If supply is, for example, 10.000 units a day, and demand rises from 5.000 to 8.000, there is no reason why the price should increase, other than corporate greed.

[–] krisevol@lemmus.org 0 points 2 months ago

This isn't what was happening. Supply was 10k, and demand was 10k. They gave out money to people, and supply stayed 10k. Of course prices increases under these conditions.

[–] HrabiaVulpes 1 points 2 months ago (1 children)

There was no increase to amount of kids conceived after the "financial help" was redistributed. Prices of child necessities grew after the funding was passed, before first money reached the parents.

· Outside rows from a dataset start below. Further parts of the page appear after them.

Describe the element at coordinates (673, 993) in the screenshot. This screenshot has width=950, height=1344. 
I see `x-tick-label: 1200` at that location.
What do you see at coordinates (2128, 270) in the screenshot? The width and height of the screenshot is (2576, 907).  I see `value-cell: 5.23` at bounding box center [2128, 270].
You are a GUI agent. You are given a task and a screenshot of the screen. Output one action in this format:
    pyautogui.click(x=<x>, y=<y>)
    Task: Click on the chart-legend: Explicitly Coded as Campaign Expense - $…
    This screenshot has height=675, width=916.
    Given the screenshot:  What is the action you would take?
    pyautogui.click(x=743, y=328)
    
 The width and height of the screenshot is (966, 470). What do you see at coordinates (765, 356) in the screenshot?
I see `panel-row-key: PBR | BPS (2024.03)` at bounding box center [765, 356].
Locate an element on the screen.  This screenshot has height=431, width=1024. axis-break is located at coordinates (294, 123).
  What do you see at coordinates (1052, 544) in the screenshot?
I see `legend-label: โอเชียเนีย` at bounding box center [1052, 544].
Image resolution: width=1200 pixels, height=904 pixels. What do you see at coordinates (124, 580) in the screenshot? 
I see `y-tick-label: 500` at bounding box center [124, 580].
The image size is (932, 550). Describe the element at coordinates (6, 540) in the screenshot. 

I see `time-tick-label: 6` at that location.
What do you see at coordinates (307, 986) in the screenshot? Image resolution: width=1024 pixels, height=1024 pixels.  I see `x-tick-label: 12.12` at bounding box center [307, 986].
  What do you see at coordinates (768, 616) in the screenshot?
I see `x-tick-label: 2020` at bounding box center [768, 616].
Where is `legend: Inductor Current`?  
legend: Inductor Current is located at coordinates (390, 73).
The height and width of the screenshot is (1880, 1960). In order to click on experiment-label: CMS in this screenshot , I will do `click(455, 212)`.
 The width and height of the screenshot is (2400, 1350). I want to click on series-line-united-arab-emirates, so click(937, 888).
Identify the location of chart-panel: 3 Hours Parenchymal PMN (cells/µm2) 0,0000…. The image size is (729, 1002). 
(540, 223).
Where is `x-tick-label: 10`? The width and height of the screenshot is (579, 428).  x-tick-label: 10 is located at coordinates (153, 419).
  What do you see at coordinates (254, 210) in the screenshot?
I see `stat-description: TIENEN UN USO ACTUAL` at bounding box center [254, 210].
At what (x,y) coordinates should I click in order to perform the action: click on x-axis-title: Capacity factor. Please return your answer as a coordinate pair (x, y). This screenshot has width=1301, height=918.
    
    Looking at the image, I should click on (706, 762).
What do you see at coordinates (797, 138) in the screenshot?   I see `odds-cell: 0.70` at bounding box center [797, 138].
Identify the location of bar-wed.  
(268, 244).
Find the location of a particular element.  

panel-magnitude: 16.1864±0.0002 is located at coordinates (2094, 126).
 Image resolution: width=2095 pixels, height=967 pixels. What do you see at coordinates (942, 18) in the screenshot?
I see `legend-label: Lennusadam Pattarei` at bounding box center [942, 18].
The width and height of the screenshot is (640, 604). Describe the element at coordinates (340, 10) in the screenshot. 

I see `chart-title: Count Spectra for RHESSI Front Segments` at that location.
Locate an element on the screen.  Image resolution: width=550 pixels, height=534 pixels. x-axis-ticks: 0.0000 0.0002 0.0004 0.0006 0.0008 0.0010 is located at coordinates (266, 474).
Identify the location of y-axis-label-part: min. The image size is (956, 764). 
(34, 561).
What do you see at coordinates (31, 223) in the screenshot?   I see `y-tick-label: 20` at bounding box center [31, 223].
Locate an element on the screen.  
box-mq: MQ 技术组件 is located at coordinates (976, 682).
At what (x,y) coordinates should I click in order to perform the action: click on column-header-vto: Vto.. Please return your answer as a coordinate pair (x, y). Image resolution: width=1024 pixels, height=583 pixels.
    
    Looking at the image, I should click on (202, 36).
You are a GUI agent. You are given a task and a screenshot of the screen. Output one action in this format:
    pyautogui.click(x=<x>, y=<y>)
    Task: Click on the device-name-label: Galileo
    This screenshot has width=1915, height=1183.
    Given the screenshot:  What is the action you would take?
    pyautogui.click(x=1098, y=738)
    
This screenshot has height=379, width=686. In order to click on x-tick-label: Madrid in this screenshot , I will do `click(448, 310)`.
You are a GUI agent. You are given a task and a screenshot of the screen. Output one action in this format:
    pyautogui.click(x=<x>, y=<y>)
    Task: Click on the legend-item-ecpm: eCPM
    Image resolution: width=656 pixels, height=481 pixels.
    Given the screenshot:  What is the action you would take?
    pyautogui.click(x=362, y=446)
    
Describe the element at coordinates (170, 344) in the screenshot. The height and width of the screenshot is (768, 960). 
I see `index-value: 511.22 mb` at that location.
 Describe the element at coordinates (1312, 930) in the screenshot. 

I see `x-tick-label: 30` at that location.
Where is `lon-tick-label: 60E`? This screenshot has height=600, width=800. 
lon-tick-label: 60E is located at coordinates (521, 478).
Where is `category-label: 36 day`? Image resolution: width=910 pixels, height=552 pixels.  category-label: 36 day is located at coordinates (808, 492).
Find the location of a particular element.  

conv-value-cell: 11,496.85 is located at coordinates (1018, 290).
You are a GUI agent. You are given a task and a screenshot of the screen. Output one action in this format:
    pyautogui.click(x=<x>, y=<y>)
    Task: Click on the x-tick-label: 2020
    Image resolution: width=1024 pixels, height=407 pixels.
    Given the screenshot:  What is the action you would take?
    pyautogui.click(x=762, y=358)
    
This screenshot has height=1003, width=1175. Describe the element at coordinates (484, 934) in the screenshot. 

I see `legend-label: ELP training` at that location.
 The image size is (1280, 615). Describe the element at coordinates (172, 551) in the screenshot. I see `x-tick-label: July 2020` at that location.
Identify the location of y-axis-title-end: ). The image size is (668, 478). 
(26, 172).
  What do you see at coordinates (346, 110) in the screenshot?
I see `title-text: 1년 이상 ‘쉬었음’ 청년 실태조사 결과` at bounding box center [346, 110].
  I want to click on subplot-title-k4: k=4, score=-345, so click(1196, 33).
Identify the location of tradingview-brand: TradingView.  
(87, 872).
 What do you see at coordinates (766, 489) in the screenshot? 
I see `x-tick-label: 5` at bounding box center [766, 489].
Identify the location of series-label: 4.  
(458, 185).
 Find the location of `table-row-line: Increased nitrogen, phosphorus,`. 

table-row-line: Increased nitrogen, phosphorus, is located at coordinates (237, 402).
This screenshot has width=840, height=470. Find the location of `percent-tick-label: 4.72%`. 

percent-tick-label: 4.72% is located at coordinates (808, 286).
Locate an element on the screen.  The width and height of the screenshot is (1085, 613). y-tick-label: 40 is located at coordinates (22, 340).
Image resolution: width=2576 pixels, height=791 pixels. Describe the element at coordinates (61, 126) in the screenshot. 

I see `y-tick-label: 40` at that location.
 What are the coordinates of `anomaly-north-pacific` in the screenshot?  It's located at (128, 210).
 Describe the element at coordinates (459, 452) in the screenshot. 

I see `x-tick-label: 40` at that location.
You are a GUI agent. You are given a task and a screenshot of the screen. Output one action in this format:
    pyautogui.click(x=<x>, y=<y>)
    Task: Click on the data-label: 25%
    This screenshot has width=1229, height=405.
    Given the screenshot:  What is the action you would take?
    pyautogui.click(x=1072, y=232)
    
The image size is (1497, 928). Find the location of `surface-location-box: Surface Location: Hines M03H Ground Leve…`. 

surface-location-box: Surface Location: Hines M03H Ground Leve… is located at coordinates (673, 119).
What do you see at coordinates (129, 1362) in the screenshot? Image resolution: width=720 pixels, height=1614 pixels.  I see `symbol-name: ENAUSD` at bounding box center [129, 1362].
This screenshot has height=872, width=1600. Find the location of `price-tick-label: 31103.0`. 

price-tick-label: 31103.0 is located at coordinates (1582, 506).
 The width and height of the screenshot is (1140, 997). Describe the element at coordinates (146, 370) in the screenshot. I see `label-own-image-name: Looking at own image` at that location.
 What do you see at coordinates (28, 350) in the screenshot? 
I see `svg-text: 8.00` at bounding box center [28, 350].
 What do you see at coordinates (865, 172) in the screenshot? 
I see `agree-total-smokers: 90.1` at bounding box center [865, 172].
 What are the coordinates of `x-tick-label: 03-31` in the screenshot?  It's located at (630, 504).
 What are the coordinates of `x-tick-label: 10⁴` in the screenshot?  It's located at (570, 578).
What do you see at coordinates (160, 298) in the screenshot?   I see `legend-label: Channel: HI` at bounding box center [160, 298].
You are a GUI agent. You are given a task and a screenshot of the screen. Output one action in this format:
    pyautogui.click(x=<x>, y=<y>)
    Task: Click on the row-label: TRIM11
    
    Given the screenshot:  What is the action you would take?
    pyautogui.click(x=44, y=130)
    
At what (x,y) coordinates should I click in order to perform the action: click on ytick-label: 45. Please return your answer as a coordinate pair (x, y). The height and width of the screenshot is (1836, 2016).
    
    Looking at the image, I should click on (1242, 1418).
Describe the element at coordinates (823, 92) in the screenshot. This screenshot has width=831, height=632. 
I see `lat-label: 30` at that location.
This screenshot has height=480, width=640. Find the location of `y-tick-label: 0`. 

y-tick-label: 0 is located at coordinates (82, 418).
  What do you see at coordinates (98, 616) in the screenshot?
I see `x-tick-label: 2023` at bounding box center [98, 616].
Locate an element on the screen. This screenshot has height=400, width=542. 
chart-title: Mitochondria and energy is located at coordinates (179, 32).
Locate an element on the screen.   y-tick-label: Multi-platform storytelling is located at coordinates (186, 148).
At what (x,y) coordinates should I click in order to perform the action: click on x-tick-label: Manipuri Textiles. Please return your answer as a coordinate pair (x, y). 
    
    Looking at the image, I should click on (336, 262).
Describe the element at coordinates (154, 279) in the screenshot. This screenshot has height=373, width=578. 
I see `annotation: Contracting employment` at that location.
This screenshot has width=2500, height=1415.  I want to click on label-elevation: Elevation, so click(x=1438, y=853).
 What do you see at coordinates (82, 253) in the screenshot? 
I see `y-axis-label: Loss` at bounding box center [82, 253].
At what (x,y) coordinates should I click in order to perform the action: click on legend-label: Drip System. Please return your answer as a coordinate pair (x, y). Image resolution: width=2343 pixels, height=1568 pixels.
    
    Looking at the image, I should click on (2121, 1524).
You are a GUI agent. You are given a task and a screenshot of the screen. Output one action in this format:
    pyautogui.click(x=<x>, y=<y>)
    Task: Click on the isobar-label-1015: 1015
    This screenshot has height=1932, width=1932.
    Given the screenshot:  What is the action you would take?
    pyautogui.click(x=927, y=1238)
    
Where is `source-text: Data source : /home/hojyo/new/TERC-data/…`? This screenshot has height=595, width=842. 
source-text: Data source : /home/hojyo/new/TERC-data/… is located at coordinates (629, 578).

[–] krisevol@lemmus.org 1 points 2 months ago (1 children)

And we are surprised? That exactly how the market works.

[–] HrabiaVulpes 0 points 2 months ago (1 children)

And, as I said, this will exactly happen in the USA - they will give handouts, necessities will grow and all the handout money will just pass back to billionaires with interest.

[–] krisevol@lemmus.org 1 points 2 months ago

That exactly what would happen. I agree.

[–] plyth@feddit.org 1 points 2 months ago

Things only cost more if the people pay more. With spending discipline, people could have had actually more. Most things are industrially produced. Supply likely was no bottleneck and the increased demand could have been matched.

The implication is that people already own everything that they can buy. Wage increases only increase inflation. Fighting for higher wages only increases the prices.